■ Requirement
In the excerpt on the four-legged mechanism below, reproduce verbatim the passage that begins at the words "To maintain the" and ends after the words "in the mechanism.".

■ Page excerpt

*** Block opens ***

To maintain the stability of the system, a 4-legs model, as shown in Fig. 3, is constructed. This model can ensure the balance of the platform while moving on a bar with the smallest tilting.

The kinetic analysis process will evaluate the position, velocity of joints, and links in the mechanism.

Fig. 3.

Mechanism in 2D (a), 3D (b) and diagram of the front linkage (c).

Using close loop equation for two side of legs as in Fig. 1 (with front side loop include links 1, 2, 3, 4 and back side loop are links 2, 5, 6, 7).

For front side loops:

$$ \overrightarrow {{l_{1} }} + \overrightarrow {{l_{2} }} + \overrightarrow {{l_{31} }} = \overrightarrow {{l_{4} }} $$

(1)

$$ l_{1} e^{{j\theta_{1} }} + l_{2} e^{{j\theta_{2} }} + l_{31} e^{{j\theta_{3} }} = l_{4} e^{{j\theta_{4} }} $$

(2)

*** Block closes ***

■ Records provided
*** Block opens ***

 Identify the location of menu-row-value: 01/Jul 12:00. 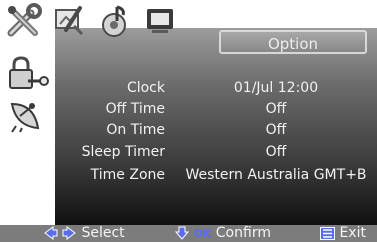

*** Block closes ***
*** Block opens ***

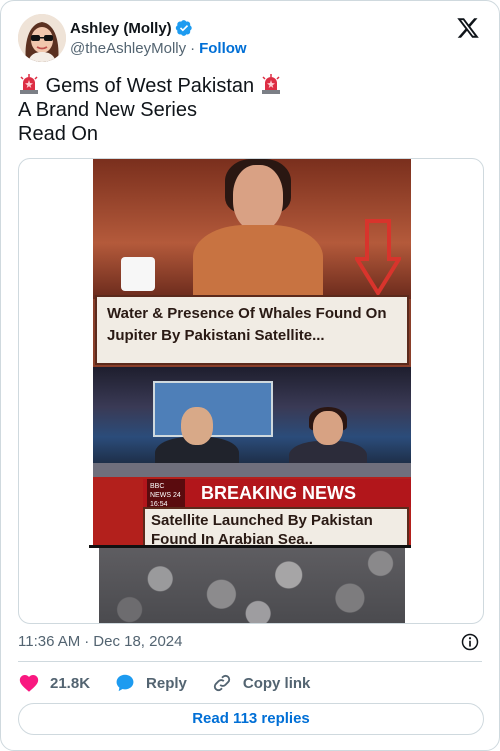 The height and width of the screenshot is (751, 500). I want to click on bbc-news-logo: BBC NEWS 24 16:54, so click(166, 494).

*** Block closes ***
*** Block opens ***

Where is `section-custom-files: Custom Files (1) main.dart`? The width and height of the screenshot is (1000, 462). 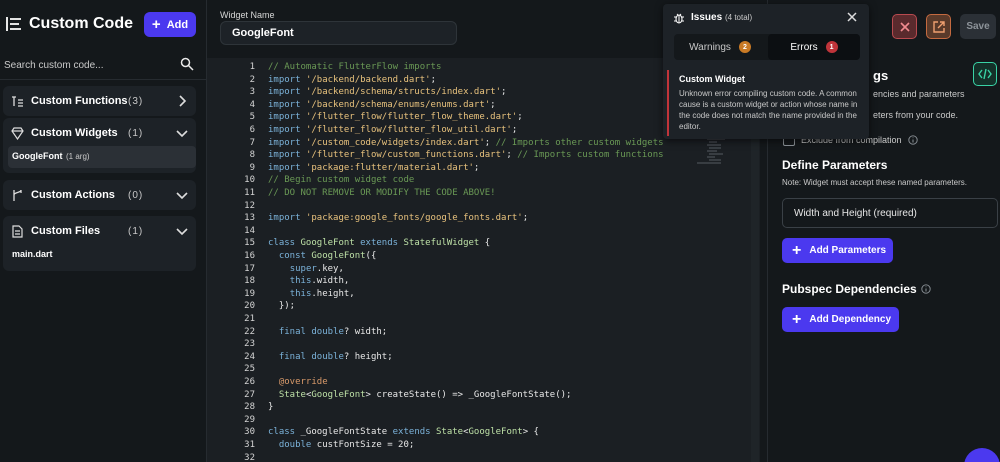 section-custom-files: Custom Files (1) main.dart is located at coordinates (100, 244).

*** Block closes ***

■ Solved exercise
To maintain the stability of the system, a 4-legs model, as shown in Fig. 3, is constructed. This model can ensure the balance of the platform while moving on a bar with the smallest tilting.

The kinetic analysis process will evaluate the position, velocity of joints, and links in the mechanism.